Lantas siapa itu Fatahillah? Ia berasal dari Pasai dan melarikan diri saat kota itu direbut Portugis. Fatahillah pun mengembara ke Demak. Dari Demak ia tiba di Jawa Barat dan bertemu de Sa di Sunda Kalapa. Bertempur, menang, dan tinggal sebentar di Jayakarta untuk kemudian pergi ke Cirebon dan menetap di sana. Kekuasaan diserahkan kepada Tubagus Angke. Siapa dia, sejarah tak terlalu banyak menyebut siapa Tubagus Angke ini. Dalam penelitian Dinas Museum dan Sejarah tahun 1994 disebutkan, Tubagus Angke masih kemenakan Maulana Bagdad atau Maulana Abdurahman (dalam Babad Banten).
Tubagus Angke dikatakan memiliki putra yang kemudian melanjutkan kekuasaan di Jayakarta. Nama sang putra adalah Pangeran Jakarta Wijayakrama. Pangeran Wijayakrama inilah yang kemudian takluk pada pasukan VOC di bawah JP Coen. Coen kemudian membakar kota Jayakarta dan membangun Batavia di atas reruntuhannya.

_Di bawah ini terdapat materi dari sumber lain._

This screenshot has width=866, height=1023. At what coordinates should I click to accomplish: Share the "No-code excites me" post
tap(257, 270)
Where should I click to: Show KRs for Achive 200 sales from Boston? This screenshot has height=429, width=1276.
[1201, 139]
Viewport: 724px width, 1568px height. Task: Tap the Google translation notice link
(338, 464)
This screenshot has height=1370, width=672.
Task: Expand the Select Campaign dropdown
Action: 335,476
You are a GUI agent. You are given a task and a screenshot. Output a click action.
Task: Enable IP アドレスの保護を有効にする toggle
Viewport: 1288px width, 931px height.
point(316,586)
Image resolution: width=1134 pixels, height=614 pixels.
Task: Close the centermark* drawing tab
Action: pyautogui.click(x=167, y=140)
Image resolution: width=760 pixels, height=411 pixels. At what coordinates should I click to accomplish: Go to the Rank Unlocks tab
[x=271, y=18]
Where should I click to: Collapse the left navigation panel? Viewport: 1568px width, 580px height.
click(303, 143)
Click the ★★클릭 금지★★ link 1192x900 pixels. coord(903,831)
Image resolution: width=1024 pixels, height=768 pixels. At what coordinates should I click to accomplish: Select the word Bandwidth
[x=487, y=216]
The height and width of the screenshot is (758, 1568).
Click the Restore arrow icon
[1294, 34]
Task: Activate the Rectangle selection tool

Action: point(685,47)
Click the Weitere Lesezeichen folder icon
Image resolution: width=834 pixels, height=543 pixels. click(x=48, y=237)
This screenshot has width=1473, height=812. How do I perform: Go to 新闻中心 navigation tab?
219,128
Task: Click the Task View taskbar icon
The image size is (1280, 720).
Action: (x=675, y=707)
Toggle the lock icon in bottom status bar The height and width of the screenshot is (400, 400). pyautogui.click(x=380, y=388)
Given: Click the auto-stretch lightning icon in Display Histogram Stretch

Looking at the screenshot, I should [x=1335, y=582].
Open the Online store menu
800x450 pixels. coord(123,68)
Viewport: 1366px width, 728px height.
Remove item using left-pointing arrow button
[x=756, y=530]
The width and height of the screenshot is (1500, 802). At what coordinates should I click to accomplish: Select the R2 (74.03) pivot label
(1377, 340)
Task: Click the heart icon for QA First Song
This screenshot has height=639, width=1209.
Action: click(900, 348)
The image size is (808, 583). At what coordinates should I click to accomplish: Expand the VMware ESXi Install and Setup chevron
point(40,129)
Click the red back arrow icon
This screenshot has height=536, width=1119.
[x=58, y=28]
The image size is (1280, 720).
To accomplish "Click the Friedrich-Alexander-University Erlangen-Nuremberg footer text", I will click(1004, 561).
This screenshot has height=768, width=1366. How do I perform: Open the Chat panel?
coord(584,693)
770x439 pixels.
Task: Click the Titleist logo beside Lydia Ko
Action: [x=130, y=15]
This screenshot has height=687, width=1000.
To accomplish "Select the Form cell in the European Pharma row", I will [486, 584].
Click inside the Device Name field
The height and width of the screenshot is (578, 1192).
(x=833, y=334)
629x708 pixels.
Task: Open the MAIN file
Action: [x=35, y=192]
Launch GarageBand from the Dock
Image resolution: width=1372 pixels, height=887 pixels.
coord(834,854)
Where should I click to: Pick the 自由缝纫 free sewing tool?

Pangeran Jakarta Wijayakrama diperkirakan mulai memerintah pada 1596 karena dalam salah satu sumber Belanda disebutkan, raja Jayakarta di kala itu sudah tua – maksudnya Tubagus Angke. Di seputaran waktu itu diperkirakan kekuasaan sudah diserahkan kepada Pangeran Jakarta.
Pada 1610 Wijayakrama membuat perjanjian dengan Pieter Both, gubernur jenderal, yang isinya antara lain, orang Belanda yang datang ke Jayakarta boleh berdagang; orang Belanda boleh membangun loji untuk tempat dagangan mereka; orang Belanda boleh mengambil kayu dari pulau-pulau untuk membuat kapal; cukai barang diserahkan ke Raja Jakarta.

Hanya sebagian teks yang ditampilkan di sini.